In this paper, we tackle a persistent numerical instability within the total Lagrangian smoothed particle hydrodynamics (TLSPH) solid dynamics. Specifically, we address the hourglass modes that may grow and eventually deteriorate the reliability of simulation, particularly in the scenarios characterized by large deformations. We propose a generalized essentially non-hourglass formulation based on volumetric-deviatoric stress decomposition, offering a general solution for elasticity, plasticity, anisotropy, and other material models. Comparing the standard SPH formulation with the original non-nested Laplacian operator applied in our previous work \cite{wu2023essentially} to handle the hourglass issues in standard elasticity, we introduce a correction for the discretization of shear stress that relies on the discrepancy produced by a tracing-back prediction of the initial inter-particle direction from the current deformation gradient. The present formulation, when applied to standard elastic materials, is able to recover the original Laplacian operator. Due to the dimensionless nature of the correction, this formulation handles complex material models in a very straightforward way. Furthermore, a magnitude limiter is introduced to minimize the correction in domains where the discrepancy is less pronounced. The present formulation is validated, with a single set of modeling parameters, through a series of benchmark cases, confirming good stability and accuracy across elastic, plastic, and anisotropic materials. To showcase its potential, the formulation is employed to simulate a complex problem involving viscous plastic Oobleck material, contacts, and very large deformation.

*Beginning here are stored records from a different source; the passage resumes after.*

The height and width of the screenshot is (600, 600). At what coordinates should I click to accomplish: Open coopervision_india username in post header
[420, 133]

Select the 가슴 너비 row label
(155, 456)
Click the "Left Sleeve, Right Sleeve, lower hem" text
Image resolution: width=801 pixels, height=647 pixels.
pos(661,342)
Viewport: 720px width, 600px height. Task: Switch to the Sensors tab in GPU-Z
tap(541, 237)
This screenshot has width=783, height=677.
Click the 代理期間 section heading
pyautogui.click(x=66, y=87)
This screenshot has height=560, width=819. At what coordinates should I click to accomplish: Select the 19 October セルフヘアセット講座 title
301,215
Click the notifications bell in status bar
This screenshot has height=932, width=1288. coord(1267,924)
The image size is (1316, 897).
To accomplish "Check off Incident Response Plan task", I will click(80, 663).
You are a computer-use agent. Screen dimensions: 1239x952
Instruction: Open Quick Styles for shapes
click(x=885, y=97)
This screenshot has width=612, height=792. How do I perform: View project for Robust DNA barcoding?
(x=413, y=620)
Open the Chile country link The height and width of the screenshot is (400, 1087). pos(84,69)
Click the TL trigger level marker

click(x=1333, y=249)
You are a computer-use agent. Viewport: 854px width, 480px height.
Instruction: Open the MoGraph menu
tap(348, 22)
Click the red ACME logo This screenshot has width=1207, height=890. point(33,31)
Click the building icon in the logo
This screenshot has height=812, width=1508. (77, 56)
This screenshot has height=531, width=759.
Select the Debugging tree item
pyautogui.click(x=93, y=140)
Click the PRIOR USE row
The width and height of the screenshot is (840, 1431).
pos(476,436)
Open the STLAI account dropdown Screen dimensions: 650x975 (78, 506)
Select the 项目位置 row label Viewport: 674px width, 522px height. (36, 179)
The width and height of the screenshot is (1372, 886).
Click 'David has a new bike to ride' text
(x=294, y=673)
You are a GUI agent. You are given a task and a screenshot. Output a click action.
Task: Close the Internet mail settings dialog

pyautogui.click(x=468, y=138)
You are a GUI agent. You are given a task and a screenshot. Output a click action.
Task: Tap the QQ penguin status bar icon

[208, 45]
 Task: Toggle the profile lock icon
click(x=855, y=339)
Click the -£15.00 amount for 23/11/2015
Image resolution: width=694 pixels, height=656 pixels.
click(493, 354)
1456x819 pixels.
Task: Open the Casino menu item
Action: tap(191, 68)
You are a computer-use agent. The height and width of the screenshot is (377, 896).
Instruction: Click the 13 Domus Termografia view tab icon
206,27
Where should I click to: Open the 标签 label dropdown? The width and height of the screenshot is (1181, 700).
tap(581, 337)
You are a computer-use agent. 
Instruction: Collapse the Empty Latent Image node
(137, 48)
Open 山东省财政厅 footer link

翻译：本文致力于解决总拉格朗日光滑粒子流体动力学（TLSPH）固体动力学中持续存在的数值不稳定性问题。具体而言，我们针对可能增长并最终降低模拟可靠性的沙漏模式展开研究，尤其是在大变形场景中。基于体积-偏量应力分解，我们提出了一种广义本质上无沙漏格式，为弹性、塑性、各向异性及其他材料模型提供了通用解决方案。通过将标准SPH格式与我们先前工作中用于处理标准弹性沙漏问题的原始非嵌套拉普拉斯算子进行对比，我们引入了一种基于初始粒子间方向从当前变形梯度回溯预测所得差异的剪切应力离散修正方法。该格式应用于标准弹性材料时能够恢复原始拉普拉斯算子。由于修正项的无量纲特性，该格式能以极为直接的方式处理复杂材料模型。此外，我们引入幅值限制器以在差异不显著的域中最小化修正量。通过一系列基准算例（采用单一建模参数集）验证了该格式在弹性、塑性及各向异性材料中均具有良好的稳定性和精度。为展示其潜力，该格式被用于模拟涉及粘塑性Oobleck材料、接触及极大变形的复杂问题。